The Philippines’ Securities and Exchange Commission has introduced new sustainability reporting rules for listed companies and large private firms, bringing the country’s disclosure framework closer to international standards.
Under Memorandum Circular 16, Series of 2025, the regulator has adopted the Philippine Financial Reporting Standards (PFRS) for sustainability disclosures. These standards are aligned with those issued by the International Sustainability Standards Board and already used in several ASEAN markets, including Singapore, Malaysia and Thailand.
SEC chair Francis Lim said the new rules are designed to improve the quality and comparability of sustainability information, helping investors better understand how climate and other sustainability risks affect companies’ financial performance and long-term value.

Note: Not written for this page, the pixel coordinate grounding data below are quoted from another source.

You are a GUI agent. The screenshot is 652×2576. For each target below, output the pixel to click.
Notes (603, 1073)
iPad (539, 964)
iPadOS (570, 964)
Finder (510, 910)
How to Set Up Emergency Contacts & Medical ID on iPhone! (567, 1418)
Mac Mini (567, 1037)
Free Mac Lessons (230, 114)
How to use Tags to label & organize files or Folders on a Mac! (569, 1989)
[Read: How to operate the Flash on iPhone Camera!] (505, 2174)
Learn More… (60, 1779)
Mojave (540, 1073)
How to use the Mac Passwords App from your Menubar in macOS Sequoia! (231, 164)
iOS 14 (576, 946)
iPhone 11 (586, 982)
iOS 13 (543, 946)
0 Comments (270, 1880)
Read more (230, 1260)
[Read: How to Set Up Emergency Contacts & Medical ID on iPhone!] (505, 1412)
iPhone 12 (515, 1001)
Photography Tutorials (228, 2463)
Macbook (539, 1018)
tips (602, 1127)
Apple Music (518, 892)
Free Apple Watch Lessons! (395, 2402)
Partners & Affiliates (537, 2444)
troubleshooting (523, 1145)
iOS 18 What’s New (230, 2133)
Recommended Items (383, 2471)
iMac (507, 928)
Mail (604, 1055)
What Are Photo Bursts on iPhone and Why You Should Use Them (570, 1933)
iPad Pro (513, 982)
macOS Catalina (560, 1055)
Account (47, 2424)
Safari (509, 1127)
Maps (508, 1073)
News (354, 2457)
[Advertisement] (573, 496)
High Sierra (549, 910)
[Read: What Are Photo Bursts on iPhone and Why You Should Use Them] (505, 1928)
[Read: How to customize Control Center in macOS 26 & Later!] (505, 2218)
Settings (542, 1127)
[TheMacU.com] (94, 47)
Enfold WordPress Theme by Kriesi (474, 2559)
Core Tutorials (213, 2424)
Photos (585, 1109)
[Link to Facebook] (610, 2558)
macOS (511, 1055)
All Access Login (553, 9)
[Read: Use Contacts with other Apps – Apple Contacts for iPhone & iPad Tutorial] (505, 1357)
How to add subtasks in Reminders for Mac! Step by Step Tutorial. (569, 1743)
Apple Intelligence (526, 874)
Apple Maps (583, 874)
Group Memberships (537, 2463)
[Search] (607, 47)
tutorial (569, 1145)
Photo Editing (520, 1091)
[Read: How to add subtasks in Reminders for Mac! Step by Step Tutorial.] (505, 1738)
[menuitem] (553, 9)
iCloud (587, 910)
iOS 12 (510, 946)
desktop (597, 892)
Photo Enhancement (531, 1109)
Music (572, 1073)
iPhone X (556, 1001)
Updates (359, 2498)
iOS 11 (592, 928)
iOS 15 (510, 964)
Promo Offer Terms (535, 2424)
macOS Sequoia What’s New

The updated rules replace earlier guidance that applied mainly to listed firms. Going forward, all publicly listed companies and large non-listed entities must submit sustainability reports that have been reviewed and approved by their boards. Listed companies will file these reports as part of their annual reporting, while large private firms will submit them together with their audited financial statements.
The new standards will be introduced in phases. Large listed companies will be required to start reporting first, followed by mid-sized listed firms, with smaller listed companies and large private entities coming in later. Full adoption will take place between 2027 and 2028, depending on company size.
The rules focus on two core areas:
- PFRS S1, which covers general sustainability-related financial information
- PFRS S2, which focuses specifically on climate-related risks and opportunities
The SEC said it has included transition measures to give companies time to adjust, while encouraging more consistent, decision-useful sustainability reporting for both domestic and international investors.